Make me a Signal was a live Radio Stream via Radio FRO Linz and ∏Node Paris on Sun, 12. Sept, 14:00 – 18:00, consisting of the works of 12 Radio Artists. As a project during STWST48x7 – Out of Matter it was organized by Shu Lea Cheang, Adriana Knouf & Franz Xaver in preparation for Radiotopia, a RadioNet summit at STUBNITZ, Hamburg, July 13-17, 2022

The 12 artists that made the signal (timecode in minutes) are:

0-20 Adriana Knouf (Live Stream)
20-40 Sasha Engelmann + Sophie Dyer
40-60 Xin Liu+ Gershon Dublon
60-80 Pali Meursault
80-100 Theresa Schubert
100-120 Heidi Neilson
120-140 Sarah Grant + Danja Vasiliev
140-160 Dinah Bird + Jean-Philippe Renoult
160-180 Martin Howse
180-200 Afroditi Psarra + Audrey Briot
200-220 Tetsuo Kogawa
220-240 Franz Xaver (Live Stream)

 

Adriana Knouf: Constructed Amateur Warblings

Digital amateur radio transmissions are primarily designed for efficiency.

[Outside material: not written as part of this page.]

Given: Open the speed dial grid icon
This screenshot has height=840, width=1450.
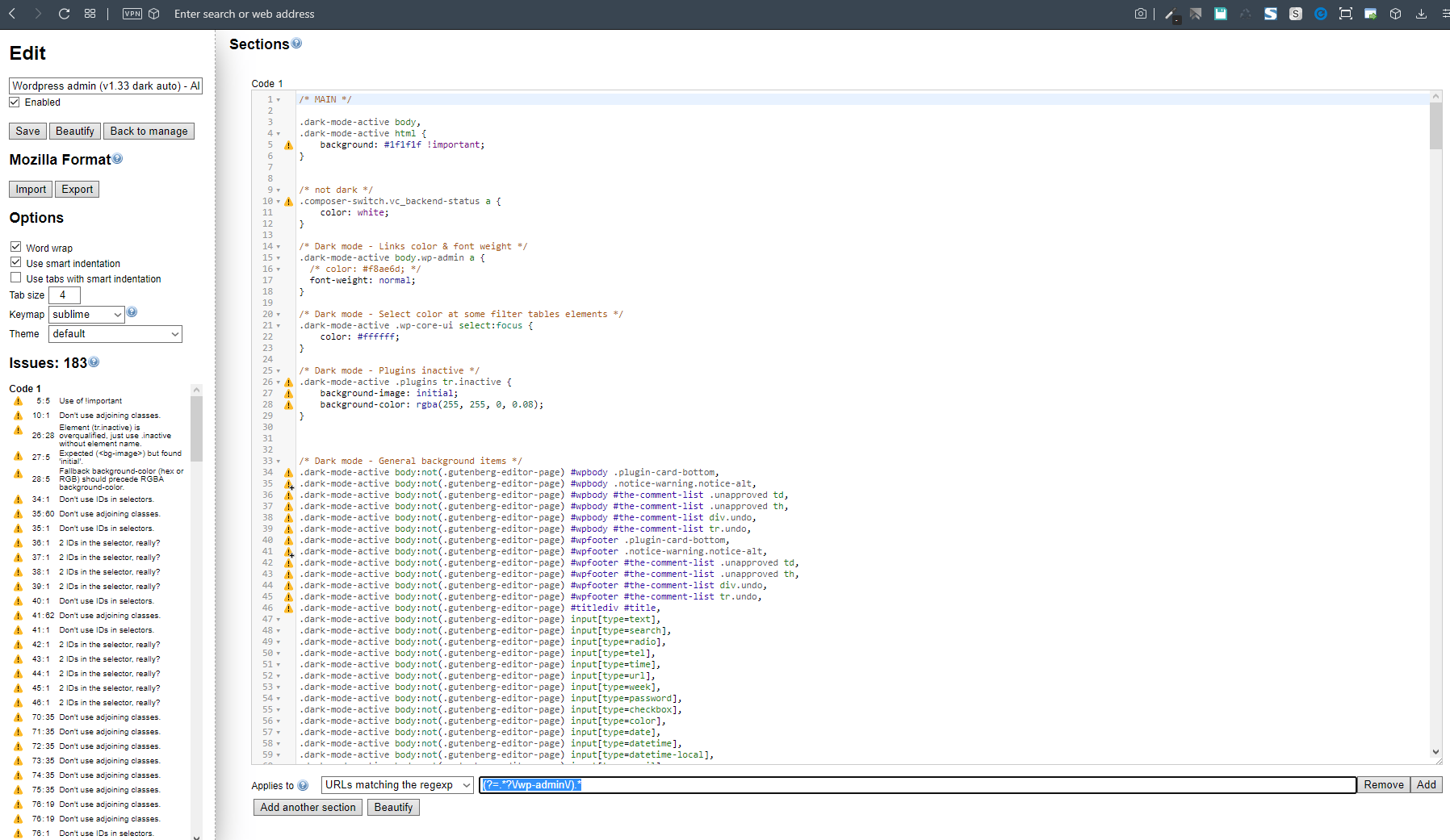Looking at the screenshot, I should tap(90, 14).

Even so, their sonic qualities are striking, such as the 1970s synthesizer-like sounds of RTTY, or the atonal warblings of JT65 or FT8. As part of my residency on the Eleonore, I will be developing variations of these and other amateur radio modes that foreground their sonic, aesthetic qualities. As is required for amateur radio transmissions, the modifications will all be made public. The live transmission during MAKE ME A SIGNAL will involve the results of this residency.

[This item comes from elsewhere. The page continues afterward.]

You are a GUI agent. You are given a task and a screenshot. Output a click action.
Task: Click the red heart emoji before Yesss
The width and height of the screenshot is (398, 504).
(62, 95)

Adriana Knouf, PhD (US) works as an artist, writer, and xenologist. She engages with topics such as wet media, space art, satellites, radio transmission, non-human encounters, drone flight, queer and trans futurities, machine learning, the voice, and papermaking. She is the Founding Facilitator of the tranxxenolab, a nomadic artistic research laboratory that promotes entanglements among entities trans and xeno. Adriana regularly presents her artistic research around the world and beyond, including a work that has flown aboard the International Space Station. https://zeitkunst.org/

Open-weather Sasha Engelmann & Sophie Dyer
Open-weather: 56.6115° N, 6.2542° W

Open-weather traveled to the Isle of Mull, Scotland with two 137Mhz turnstile antennas. On 18th July around 11pm, among the sheep, seabirds and tidal waves, they used both antennas to sense the hertzian spaces around them. Between 198 kHz and 150 Mhz they encountered radio amateurs, a NOAA satellite, Shannon VOLMET, medium wave AM stations, morse code and RTTY data transmissions.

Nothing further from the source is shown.